### Task objective
Convert every line of the items below into a JSON list of strings, one string per line, with blank lines left out.

══ Record list

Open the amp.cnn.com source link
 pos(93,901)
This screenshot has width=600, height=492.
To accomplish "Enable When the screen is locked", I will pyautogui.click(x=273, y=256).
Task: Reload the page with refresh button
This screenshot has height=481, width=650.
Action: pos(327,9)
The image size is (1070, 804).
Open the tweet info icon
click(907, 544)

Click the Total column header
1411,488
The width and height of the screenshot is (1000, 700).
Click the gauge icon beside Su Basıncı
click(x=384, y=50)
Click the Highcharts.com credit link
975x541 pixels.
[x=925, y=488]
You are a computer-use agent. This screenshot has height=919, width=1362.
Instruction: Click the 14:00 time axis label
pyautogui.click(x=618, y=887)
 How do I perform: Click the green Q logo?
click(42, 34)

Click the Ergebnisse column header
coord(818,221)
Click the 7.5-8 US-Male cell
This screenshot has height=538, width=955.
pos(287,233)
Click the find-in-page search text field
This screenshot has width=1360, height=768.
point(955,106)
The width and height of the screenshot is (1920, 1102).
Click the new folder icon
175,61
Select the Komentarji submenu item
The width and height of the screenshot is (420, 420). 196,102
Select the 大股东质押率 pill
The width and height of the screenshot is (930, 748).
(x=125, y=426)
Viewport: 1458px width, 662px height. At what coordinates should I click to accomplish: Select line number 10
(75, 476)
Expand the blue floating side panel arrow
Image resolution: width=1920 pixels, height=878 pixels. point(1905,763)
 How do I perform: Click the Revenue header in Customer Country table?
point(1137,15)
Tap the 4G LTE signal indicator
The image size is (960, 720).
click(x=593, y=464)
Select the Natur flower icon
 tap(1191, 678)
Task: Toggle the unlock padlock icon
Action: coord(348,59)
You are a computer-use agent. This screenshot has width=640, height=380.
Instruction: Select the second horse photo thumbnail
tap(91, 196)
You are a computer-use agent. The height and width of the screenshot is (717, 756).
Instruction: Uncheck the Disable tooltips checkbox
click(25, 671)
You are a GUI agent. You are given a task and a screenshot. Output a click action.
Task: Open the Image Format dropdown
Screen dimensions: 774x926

════

### Answer to the task
[
  "Open the amp.cnn.com source link",
  " pos(93,901)",
  "This screenshot has width=600, height=492.",
  "To accomplish \"Enable When the screen is locked\", I will pyautogui.click(x=273, y=256).",
  "Task: Reload the page with refresh button",
  "This screenshot has height=481, width=650.",
  "Action: pos(327,9)",
  "The image size is (1070, 804).",
  "Open the tweet info icon",
  "click(907, 544)",
  "Click the Total column header",
  "1411,488",
  "The width and height of the screenshot is (1000, 700).",
  "Click the gauge icon beside Su Basıncı",
  "click(x=384, y=50)",
  "Click the Highcharts.com credit link",
  "975x541 pixels.",
  "[x=925, y=488]",
  "You are a computer-use agent. This screenshot has height=919, width=1362.",
  "Instruction: Click the 14:00 time axis label",
  "pyautogui.click(x=618, y=887)",
  " How do I perform: Click the green Q logo?",
  "click(42, 34)",
  "Click the Ergebnisse column header",
  "coord(818,221)",
  "Click the 7.5-8 US-Male cell",
  "This screenshot has height=538, width=955.",
  "pos(287,233)",
  "Click the find-in-page search text field",
  "This screenshot has width=1360, height=768.",
  "point(955,106)",
  "The width and height of the screenshot is (1920, 1102).",
  "Click the new folder icon",
  "175,61",
  "Select the Komentarji submenu item",
  "The width and height of the screenshot is (420, 420). 196,102",
  "Select the 大股东质押率 pill",
  "The width and height of the screenshot is (930, 748).",
  "(x=125, y=426)",
  "Viewport: 1458px width, 662px height. At what coordinates should I click to accomplish: Select line number 10",
  "(75, 476)",
  "Expand the blue floating side panel arrow",
  "Image resolution: width=1920 pixels, height=878 pixels. point(1905,763)",
  " How do I perform: Click the Revenue header in Customer Country table?",
  "point(1137,15)",
  "Tap the 4G LTE signal indicator",
  "The image size is (960, 720).",
  "click(x=593, y=464)",
  "Select the Natur flower icon",
  " tap(1191, 678)",
  "Task: Toggle the unlock padlock icon",
  "Action: coord(348,59)",
  "You are a computer-use agent. This screenshot has width=640, height=380.",
  "Instruction: Select the second horse photo thumbnail",
  "tap(91, 196)",
  "You are a computer-use agent. The height and width of the screenshot is (717, 756).",
  "Instruction: Uncheck the Disable tooltips checkbox",
  "click(25, 671)",
  "You are a GUI agent. You are given a task and a screenshot. Output a click action.",
  "Task: Open the Image Format dropdown",
  "Screen dimensions: 774x926"
]